*** RECORDED INFORMATION

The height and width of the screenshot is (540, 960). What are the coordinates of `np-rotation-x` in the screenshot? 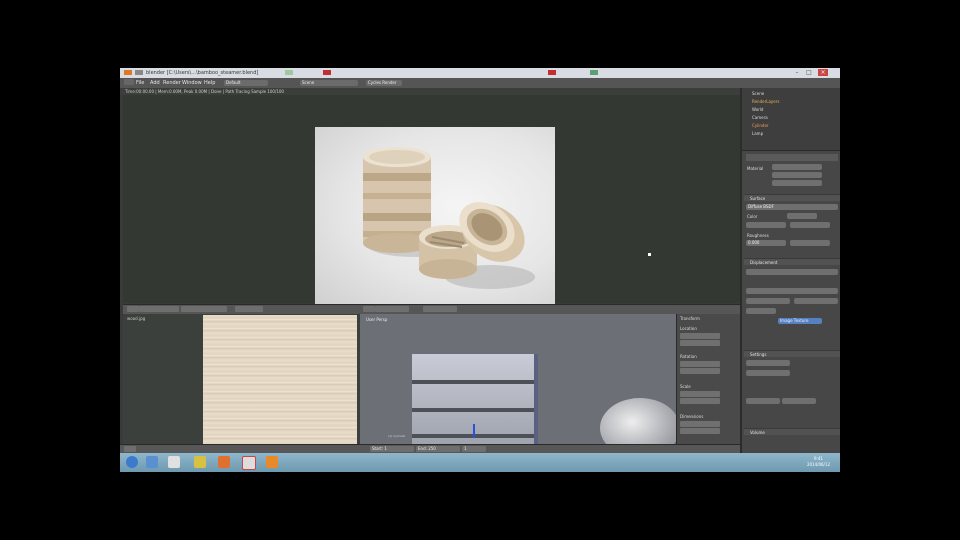 It's located at (700, 364).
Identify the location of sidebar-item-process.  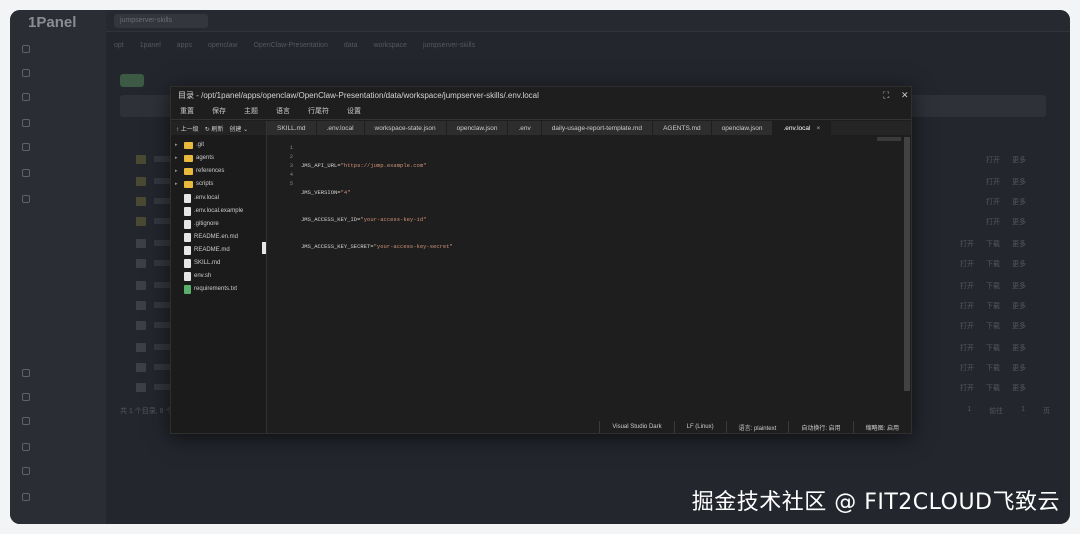
(78, 295).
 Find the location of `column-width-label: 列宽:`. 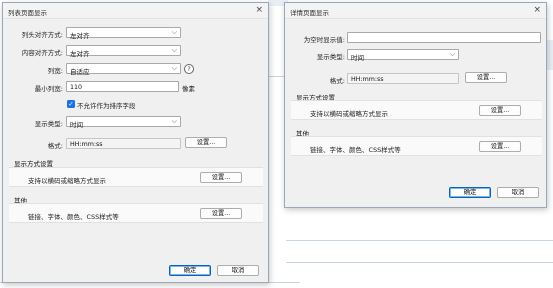

column-width-label: 列宽: is located at coordinates (55, 71).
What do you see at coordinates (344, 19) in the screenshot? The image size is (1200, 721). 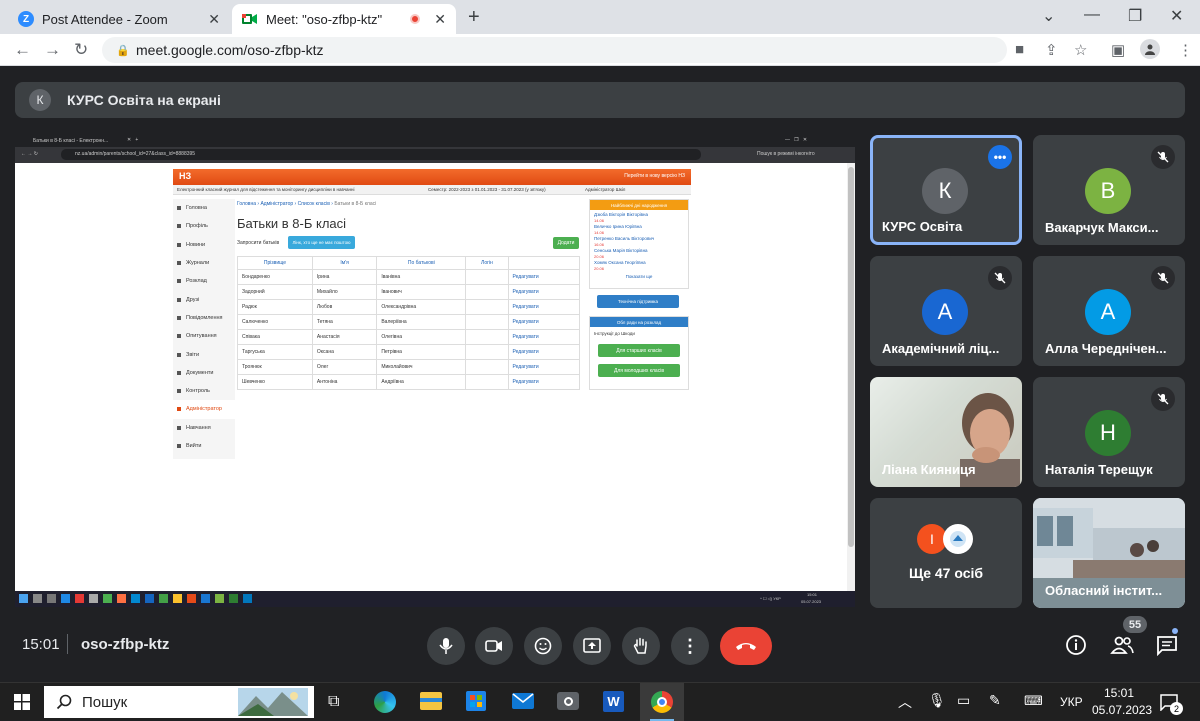 I see `tab-meet: Meet: "oso-zfbp-ktz" ✕` at bounding box center [344, 19].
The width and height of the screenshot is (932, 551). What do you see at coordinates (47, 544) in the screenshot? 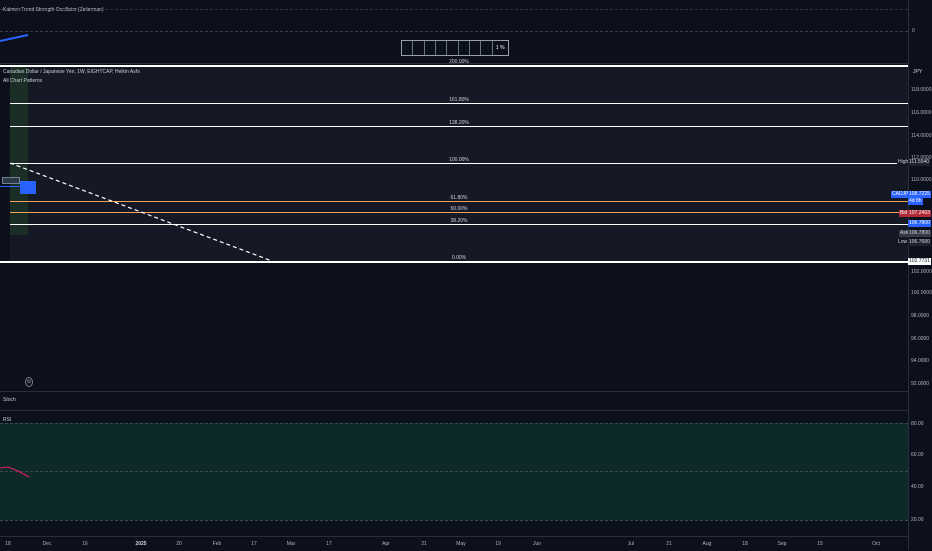
I see `date-label: Dec` at bounding box center [47, 544].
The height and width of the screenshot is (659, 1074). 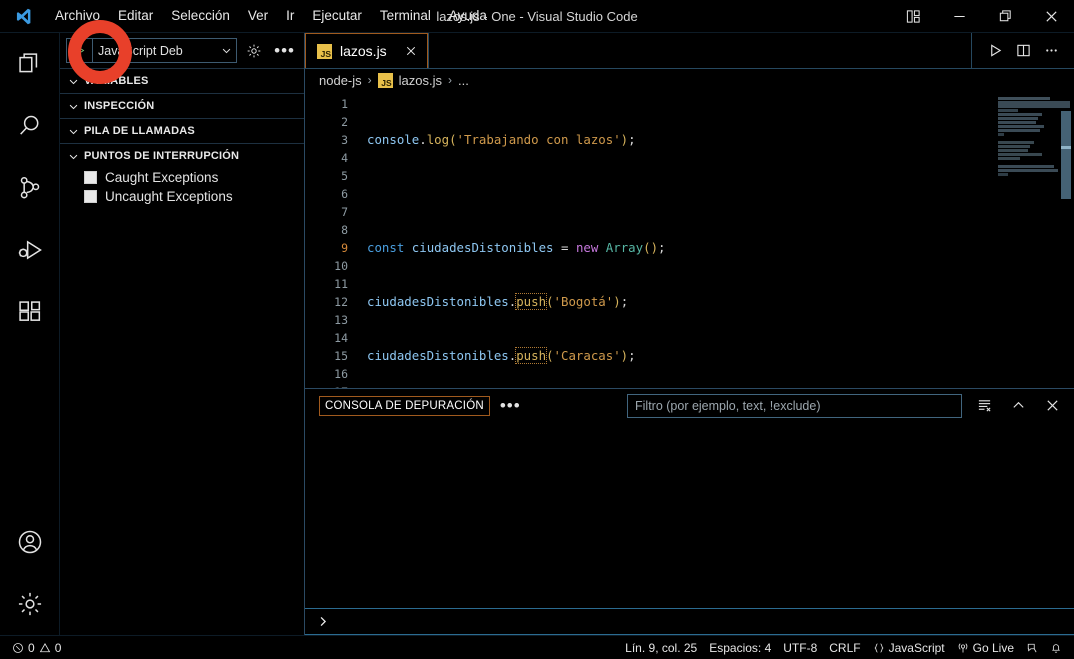 I want to click on menu-ayuda: Ayuda, so click(x=468, y=16).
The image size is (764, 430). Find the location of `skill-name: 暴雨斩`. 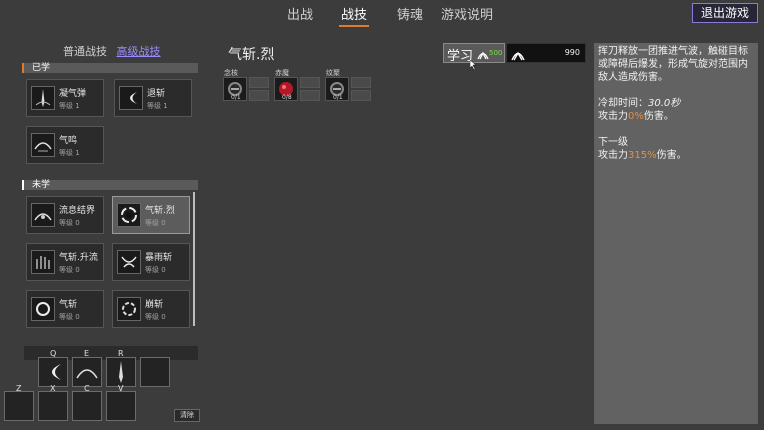

skill-name: 暴雨斩 is located at coordinates (159, 258).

******

* _TASK BRIEF_
Give the lines of the listing from the one containing "The image size is (764, 430)." through the end of the listing as a numbered list, leaving out blank lines. Leave the pictures out of your answer.

* _OUTPUT_
1. The image size is (764, 430). Find the location of `skill-name: 暴雨斩`. 
2. skill-name: 暴雨斩 is located at coordinates (159, 258).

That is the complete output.